Second, they go out of their way to become the exact specter that Westerners are paranoid about, deliberately evoking Islamophobic and Orientalist tropes through elaborate and grotesque spectacles in order to manipulate Western publics and policymakers. They’ve been very successful on this front as well, unfortunately.
As a result of ISIL playing into this sensationalism, Western media is virtually obsessed with the group–magnifying their significance while putting forward ISIL’s own narratives fairly uncritically. And again, ISIL is great about piggybacking on this mainstream media coverage through their own rather impressive social media and public relations operations. And so there is this real and problematic synergy with sensational media and the attention-hungry extremists feeding off of one another.
This is a problem with terrorism and extremism in general, vis a vis the media. But it is especially pronounced in this case, because we are not talking about a single individual or act, but a sustained campaign by both ISIL and the media to keep this story at the forefront—with the network pursuing higher ratings and ISIL seeking to advance its cause internationally.
To be clear, the problem isn’t that the media covers ISIL, it’s the way the media covers ISIL (and also, perhaps, the frequency). Far too late, President Obama has cautioned the media against exaggerating the ISIL threat—but its good advice to heed.
Assuming reporting about ISIL makes hate against Muslims grow and gives Nazi movements an argument, what should the media do? Should they not report about ISIL?

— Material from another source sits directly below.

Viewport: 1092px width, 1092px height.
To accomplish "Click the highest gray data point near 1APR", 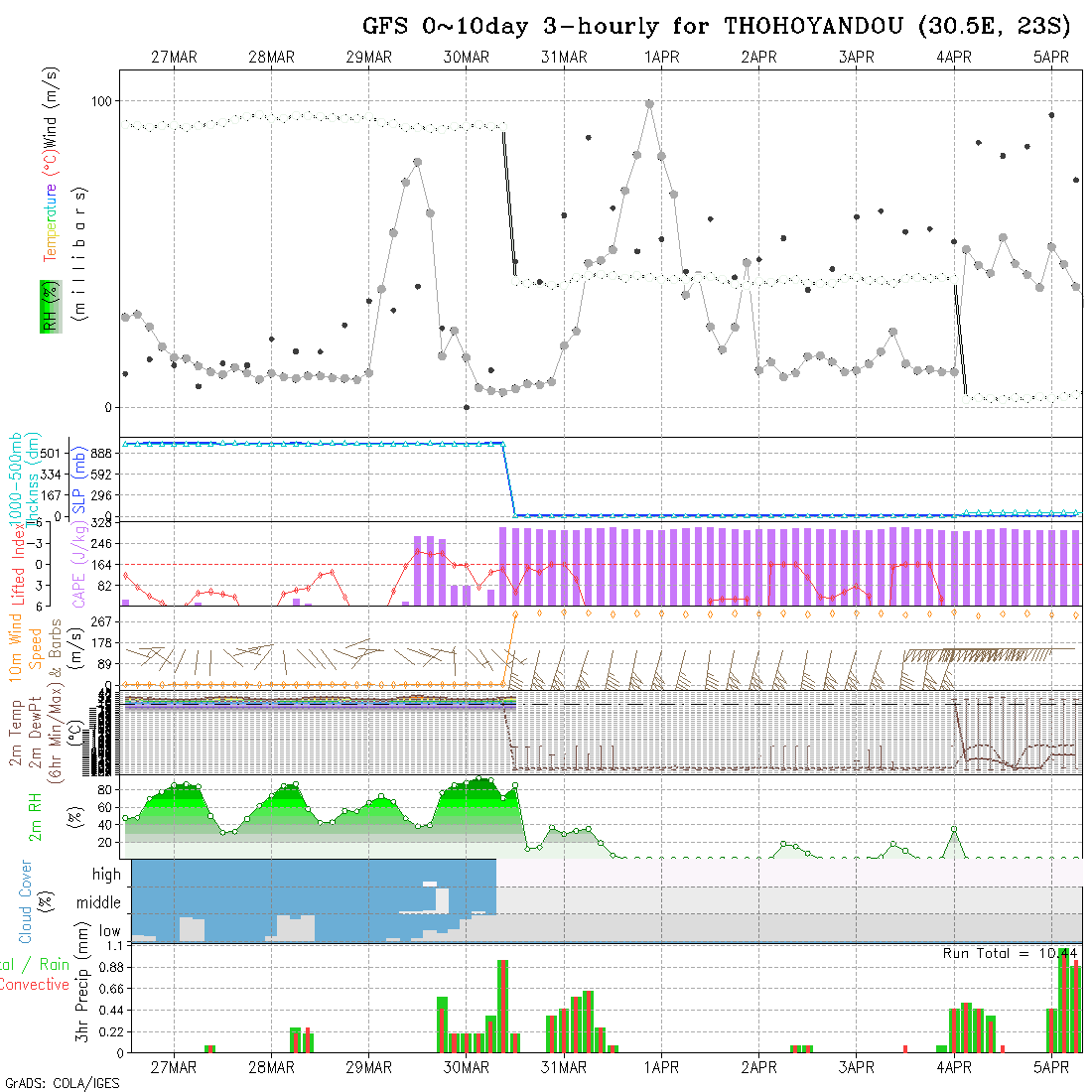I will tap(649, 103).
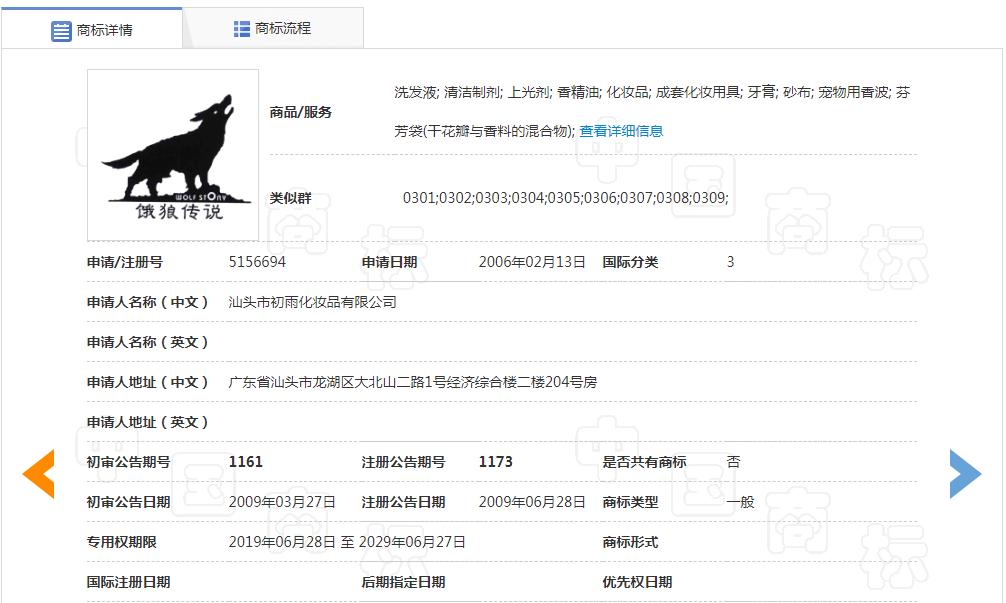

What is interesting, as I point out in my recent Middle East Policy article, is that one is seeing not only a rise in anti-Muslim sentiment, but also anti-Semitism in Europe, largely from non-Muslims.
Meanwhile, ISIL has wide appeal with American and European youth.
The media is culpable for both of these trends. First, by creating a climate of fear against foreigners which targets not only Muslims, most of whom reject ISIL, but also many other minority groups. Second, by glamorizing and sensationalizing ISIL in order to create this climate of fear (which drives ratings)–thereby making the group more appealing for those who may be susceptible to extremism.
The trick is not to censor reporting on ISIL, but to just portray the group more realistically, more responsibly, and with better context. Of course, that may be too much to hope for in many media outlets, certainly here in America.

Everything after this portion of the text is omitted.